Methylnaltrexone, a drug developed to relieve one of the major side effects of pain therapy for cancer patients, received marketing approval from the United States Food and Drug Administration on April 24, 2008, for use in the treatment of opioid-induced bowel disorders in patients receiving palliative care for advanced illness such as cancer.
The FDA's European equivalent, the Committee for Medicinal Products for Human Use, also rendered a "positive opinion" for RELISTOR on April 24. Health Canada, the Canadian Regulatory Agency, approved methylnaltrexone (to be marketed as RELISTOR) on March 28.
"This new drug will be helpful to patients who experience severe constipation associated with the continuous use of morphine or other opioids, which are an important part of care for patients with late-stage, advanced illness," said Joyce Korvick, M.D., deputy director of the Division of Gastroenterology Products at the FDA.
"It took almost 30 years but it finally seems that a very useful drug will at last become an option for those who desperately need it," said Jonathan Moss, M.D., Ph.D., professor of anesthesia & critical care at the University of Chicago Medical Center. "Patients who depend on opiates for pain relief at the end of life are often forced to curtail their opiates because of the side effects. This solves an important clinical problem for some of our most vulnerable patients."

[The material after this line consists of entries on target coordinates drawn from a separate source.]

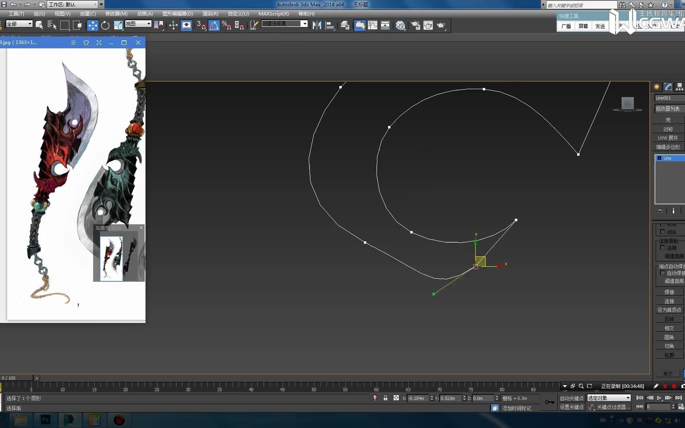The image size is (685, 428).
Task: Click the 焊接 button
Action: (x=669, y=292)
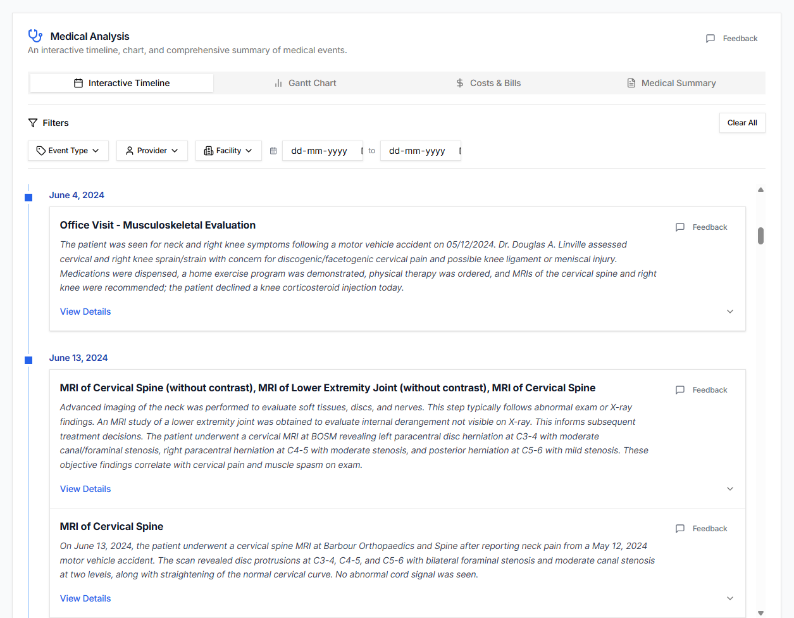
Task: Click the dollar sign icon on Costs tab
Action: (460, 83)
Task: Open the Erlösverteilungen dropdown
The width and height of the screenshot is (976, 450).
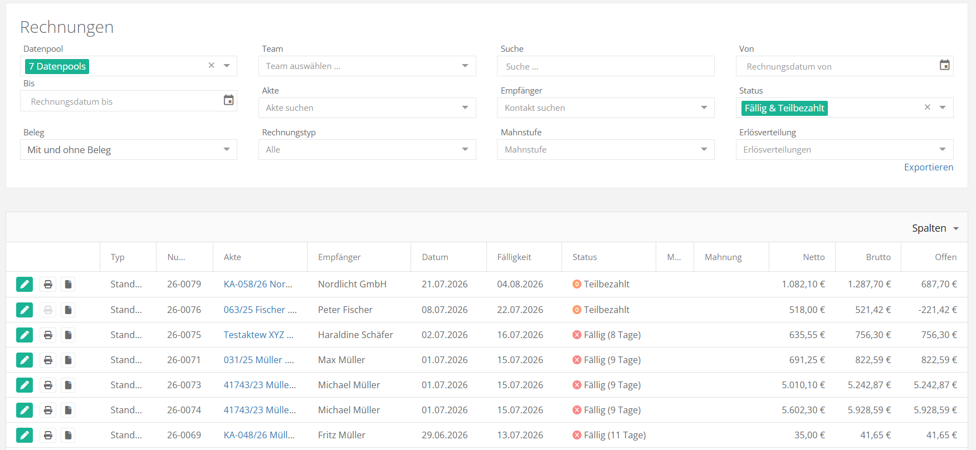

In the United States, powerful opioid-based pain relievers--such as Percocet, OxyContin or morphine--are taken by more than 1.5 million people who suffer from advanced illness such as cancer. Although morphine and related compounds remain the gold standard for pain relief, these drugs often produce significant side effects. One of the most troubling for patients is severe constipation. This can be so distressing that many patients discontinue their pain medication. Methylnaltrexone blocks the side effects without disrupting pain relief.